If you are new to St. George, or if you are simply searching for a place where a family church and a church for youth feel like the same location instead of different tracks, you will find something distinct here. Congregations take youth engagement seriously, not as an add-on, and they decline to let parents seem like viewers to their children's spiritual life. The best moments on a Sunday do not occur on phase, but rather in little conversations in the lobby, at the sign-in desk for kid's spaces, and throughout that half-second when a fifth grader proudly reveals dad the memory verse card he kept all week.
What Sunday feels like here
If you stroll into a well-trafficked christian church in St. George around 9:45 a.m., you will capture a cross-section of the city. Specialists with calloused hands, primary teachers, nurses fresh off a night shift, mixed families still finding their rhythm, snowbird grandparents who spend winter seasons under the desert sky. It is not the phenomenon that gets to you, but the normalcy. People greet each other by name. Someone remembers that your daughter checked out for volleyball. You smell charred coffee and cinnamon rolls from a volunteer who set out pastries since she understands a lots teens will avoid breakfast.

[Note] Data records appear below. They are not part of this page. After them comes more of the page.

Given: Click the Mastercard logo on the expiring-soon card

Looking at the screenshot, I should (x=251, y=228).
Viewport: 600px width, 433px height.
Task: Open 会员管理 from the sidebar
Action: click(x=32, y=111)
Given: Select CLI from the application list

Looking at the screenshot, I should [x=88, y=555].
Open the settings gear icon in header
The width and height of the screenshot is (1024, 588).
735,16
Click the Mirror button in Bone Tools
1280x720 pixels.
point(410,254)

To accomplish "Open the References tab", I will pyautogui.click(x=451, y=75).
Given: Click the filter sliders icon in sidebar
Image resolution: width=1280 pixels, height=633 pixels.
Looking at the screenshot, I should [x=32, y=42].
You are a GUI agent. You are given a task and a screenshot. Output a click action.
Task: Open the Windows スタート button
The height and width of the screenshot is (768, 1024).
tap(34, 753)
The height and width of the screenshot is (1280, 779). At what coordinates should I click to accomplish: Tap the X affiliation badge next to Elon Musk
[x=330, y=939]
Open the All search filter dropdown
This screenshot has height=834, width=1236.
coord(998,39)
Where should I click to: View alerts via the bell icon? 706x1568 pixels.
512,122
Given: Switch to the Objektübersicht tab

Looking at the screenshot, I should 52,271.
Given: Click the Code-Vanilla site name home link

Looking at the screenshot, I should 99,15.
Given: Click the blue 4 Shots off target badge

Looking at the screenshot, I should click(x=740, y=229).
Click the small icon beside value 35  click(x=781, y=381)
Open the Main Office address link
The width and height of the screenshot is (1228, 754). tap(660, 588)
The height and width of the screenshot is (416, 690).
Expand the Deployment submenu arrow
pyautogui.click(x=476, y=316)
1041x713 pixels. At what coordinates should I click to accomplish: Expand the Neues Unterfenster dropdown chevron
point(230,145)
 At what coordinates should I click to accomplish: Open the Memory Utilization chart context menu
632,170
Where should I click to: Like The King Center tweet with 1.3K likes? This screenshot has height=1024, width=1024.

There is a specific benefit to residing in a place that draws visitors. St. George keeps the welcome mat out because a lot of weeks bring newbies. Park City has ski season, Las Vegas has conventions, Zion has hikers, and St. George has them all travelling through on I-15. A church that endures in a city like this discovers to meet people anywhere they are. You will see clear signs, group leads using badges, and volunteers who can tell, in 3 sentences, where the restrooms, kid check-in, and the auditorium are. No theatrics, just skills made from welcoming a hundred first-time guests and remembering what it feels like to be one of them.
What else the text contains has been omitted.